Choose New Project in the sidebar and give the project a name that will still make sense later.

Good examples:

  • Yosemite Weekend Hike
  • Tokyo Cycling Loop
  • Iceland Ring Road Draft
  • Banff Hikes 2026

Avoid names like "test" or "new trip" unless you plan to delete them. Clear names make search, sharing, and future cleanup much easier.

3. Move the map to your planning area

Use map search or pan manually to the place you want to plan. Zoom in enough that trailheads, roads, and nearby landmarks are visible. If you are planning a route, start by confirming the approximate area before adding details.

4. Add your first marker

Create a marker for the most important fixed location. For a hike, this is often the trailhead or parking area. For a city plan, it might be your hotel, station, or first stop.

Give the marker a specific name and a short note. A useful note answers "why does this place matter?"

Example marker:

  • Name: Trailhead Parking
  • Note: Arrive before 8am on weekends. Limited spaces near the entrance.

5. Add your first route

Choose the route method that matches your situation:

  • Use directions planning when the route follows known roads or mapped paths.
  • Use freehand drawing when the route is off-road, incomplete in map data, or easier to sketch manually.

Do not worry about perfect styling yet. Your first goal is to place the route on the map and confirm the rough distance.

6. Add one piece of organization

If the project already has several items, create a folder such as Day 1, Logistics, Viewpoints, or Backup Routes.
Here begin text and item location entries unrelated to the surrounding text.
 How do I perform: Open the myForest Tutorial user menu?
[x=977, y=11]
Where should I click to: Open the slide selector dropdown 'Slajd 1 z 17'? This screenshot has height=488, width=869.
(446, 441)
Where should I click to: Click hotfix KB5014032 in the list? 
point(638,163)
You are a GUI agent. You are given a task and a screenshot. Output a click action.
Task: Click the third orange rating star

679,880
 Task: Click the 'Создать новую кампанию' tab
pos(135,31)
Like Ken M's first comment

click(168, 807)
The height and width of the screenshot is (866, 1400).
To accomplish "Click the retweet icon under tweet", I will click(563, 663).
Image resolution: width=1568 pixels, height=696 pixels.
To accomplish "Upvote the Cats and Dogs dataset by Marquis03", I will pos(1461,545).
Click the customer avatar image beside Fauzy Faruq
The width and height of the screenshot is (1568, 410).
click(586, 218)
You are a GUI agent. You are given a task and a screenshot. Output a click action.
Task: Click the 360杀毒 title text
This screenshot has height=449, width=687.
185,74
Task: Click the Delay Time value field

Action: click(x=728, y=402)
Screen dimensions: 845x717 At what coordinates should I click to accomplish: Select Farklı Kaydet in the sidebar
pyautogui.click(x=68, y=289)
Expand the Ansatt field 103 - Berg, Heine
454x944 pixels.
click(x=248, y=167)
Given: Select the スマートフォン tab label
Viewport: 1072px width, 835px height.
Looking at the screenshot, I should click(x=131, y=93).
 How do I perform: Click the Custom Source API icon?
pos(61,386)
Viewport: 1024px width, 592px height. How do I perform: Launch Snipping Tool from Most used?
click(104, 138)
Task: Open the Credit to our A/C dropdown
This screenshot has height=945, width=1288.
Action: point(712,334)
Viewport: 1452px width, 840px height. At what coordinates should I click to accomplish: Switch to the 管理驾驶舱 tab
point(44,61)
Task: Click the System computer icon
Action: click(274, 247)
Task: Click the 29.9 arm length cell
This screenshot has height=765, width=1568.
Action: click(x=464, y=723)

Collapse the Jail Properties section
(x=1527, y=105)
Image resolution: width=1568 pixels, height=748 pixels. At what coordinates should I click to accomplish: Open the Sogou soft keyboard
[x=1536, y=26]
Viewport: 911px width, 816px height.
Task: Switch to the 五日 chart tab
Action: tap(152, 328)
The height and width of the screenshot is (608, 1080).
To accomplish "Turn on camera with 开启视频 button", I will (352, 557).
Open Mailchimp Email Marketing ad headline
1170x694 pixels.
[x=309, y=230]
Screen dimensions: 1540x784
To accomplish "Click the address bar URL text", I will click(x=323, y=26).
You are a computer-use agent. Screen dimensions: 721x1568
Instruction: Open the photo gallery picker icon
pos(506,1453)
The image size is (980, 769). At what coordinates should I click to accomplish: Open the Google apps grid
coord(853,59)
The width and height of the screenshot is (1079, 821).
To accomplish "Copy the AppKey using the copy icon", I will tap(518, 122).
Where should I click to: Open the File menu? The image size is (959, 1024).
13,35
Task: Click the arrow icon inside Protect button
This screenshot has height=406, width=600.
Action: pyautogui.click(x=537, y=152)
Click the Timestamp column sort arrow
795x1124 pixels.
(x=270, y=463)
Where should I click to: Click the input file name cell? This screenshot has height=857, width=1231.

Move related markers and routes into that folder so the project does not become a flat list.

Starting with light organization early is easier than cleaning up a large project later.

7. Decide what to do next

Once the first map has a project, a marker, and a route, choose the next workflow:

  • Add more markers if you are still researching.
  • Style routes if the map is becoming hard to read.
  • Export GPX if you need a backup or device file.
  • Create a share link if someone else needs to review the plan.

What the result looks like

A healthy first project usually has a clear project name, one or two folders, a small set of named markers, and at least one route that explains the main movement of the trip. The map should answer the basic question: where am I going, and what matters along the way?

Common issues

I do not see where to add items. Make sure a project is selected first. Markers, routes, annotations, and folders belong to a project.

My project feels messy already. Create folders by day, area, or topic. Move related items together before adding more.

The route does not follow the trail I want. Try freehand drawing for missing trails or off-road sections.

I am not ready to share yet. That is fine. Keep working privately, then create a share link only when the map is ready for review.